[GIT PULL] Btrfs updates for 6.1

From: David Sterba
Date: Tue Oct 04 2022 - 02:37:08 EST


Hi,

please pull the following updates for btrfs. There's a bunch of
performance improvements, most notably the FIEMAP speedup, the new block
group tree to speed up mount on large filesystems, more io_uring
integration, some sysfs exports and the usual fixes and core updates.

Thanks.

---

Performance:

- outstanding FIEMAP speed improvement
- algorithmic change how extents are enumerated leads to orders of
magnitude speed boost (uncached and cached)
- extent sharing check speedup (2.2x uncached, 3x cached)
- add more cancellation points, allowing to interrupt seeking in files
with large number of extents
- more efficient hole and data seeking (4x uncached, 1.3x cached)
- sample results:
256M, 32K extents: 4s -> 29ms (~150x)
512M, 64K extents: 30s -> 59ms (~550x)
1G, 128K extents: 225s -> 120ms (~1800x)

- improved inode logging, especially for directories (on dbench workload
throughput +25%, max latency -21%)

- improved buffered IO, remove redundant extent state tracking, lowering
memory consumption and avoiding rb tree traversal

- add sysfs tunable to let qgroup temporarily skip exact accounting when
deleting snapshot, leading to a speedup but requiring a rescan after
that, will be used by snapper

- support io_uring and buffered writes, until now it was just for direct
IO, with the no-wait semantics implemented in the buffered write path
it now works and leads to speed improvement in IOPS (2x), throughput
(2.2x), latency (depends, 2x to 150x)

- small performance improvements when dropping and searching for extent
maps as well as when flushing delalloc in COW mode (throughput +5MB/s)

User visible changes:

- new incompatible feature block-group-tree adding a dedicated tree for
tracking block groups, this allows a much faster load during mount and
avoids seeking unlike when it's scattered in the extent tree items
- this reduces mount time for many-terabyte sized filesystems
- conversion tool will be provided so existing filesystem can also be
updated in place
- to reduce test matrix and feature combinations requires no-holes
and free-space-tree (mkfs defaults since 5.15)
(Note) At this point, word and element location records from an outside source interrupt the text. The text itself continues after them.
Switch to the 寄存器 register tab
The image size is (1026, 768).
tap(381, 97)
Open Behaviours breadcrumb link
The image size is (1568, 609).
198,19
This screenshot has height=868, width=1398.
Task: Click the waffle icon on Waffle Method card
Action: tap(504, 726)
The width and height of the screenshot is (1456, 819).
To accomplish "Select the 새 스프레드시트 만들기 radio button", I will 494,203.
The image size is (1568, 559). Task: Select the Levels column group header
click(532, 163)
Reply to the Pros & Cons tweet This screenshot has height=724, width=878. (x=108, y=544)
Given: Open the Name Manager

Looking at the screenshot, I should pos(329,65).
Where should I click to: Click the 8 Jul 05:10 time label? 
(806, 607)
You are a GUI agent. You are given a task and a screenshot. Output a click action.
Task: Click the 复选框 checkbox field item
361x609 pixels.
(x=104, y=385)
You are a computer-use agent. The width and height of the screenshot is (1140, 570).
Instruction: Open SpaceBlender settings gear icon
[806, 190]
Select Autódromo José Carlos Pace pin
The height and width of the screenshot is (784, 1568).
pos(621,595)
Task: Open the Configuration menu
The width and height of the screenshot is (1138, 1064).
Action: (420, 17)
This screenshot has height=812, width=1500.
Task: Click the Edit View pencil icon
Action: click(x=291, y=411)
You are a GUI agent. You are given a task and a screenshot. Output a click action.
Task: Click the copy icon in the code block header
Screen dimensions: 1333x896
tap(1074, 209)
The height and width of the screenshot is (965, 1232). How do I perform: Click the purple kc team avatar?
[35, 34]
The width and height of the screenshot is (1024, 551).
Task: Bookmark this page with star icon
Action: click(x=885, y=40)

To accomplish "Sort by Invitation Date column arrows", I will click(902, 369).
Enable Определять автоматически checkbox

- improved reporting of super block corruption detected by scrub

- scrub also tries to repair super block and does not wait until next
commit

- discard stats and tunables are exported in sysfs
(/sys/fs/btrfs/FSID/discard)

- qgroup status is exported in sysfs (/sys/sys/fs/btrfs/FSID/qgroups/)

- verify that super block was not modified when thawing filesystem

Fixes:

- FIEMAP fixes
- fix extent sharing status, does not depend on the cached status where
merged
- flush delalloc so compressed extents are reported correctly

- fix alignment of VMA for memory mapped files on THP

- send: fix failures when processing inodes with no links (orphan files
and directories)

- fix race between quota enable and quota rescan ioctl

- handle more corner cases for read-only compat feature verification

- fix missed extent on fsync after dropping extent maps

Core:

- lockdep annotations to validate various transactions states and state
transitions

- preliminary support for fs-verity in send

- more effective memory use in scrub for subpage where sector is smaller
than page

- block group caching progress logic has been removed, load is now
synchronous

- simplify end IO callbacks and bio handling, use chained bios instead
of own tracking

- add no-wait semantics to several functions (tree search, nocow,
flushing, buffered write

- cleanups and refactoring

MM changes:

- export balance_dirty_pages_ratelimited_flags

----------------------------------------------------------------
The following changes since commit f76349cf41451c5c42a99f18a9163377e4b364ff:

Linux 6.0-rc7 (2022-09-25 14:01:02 -0700)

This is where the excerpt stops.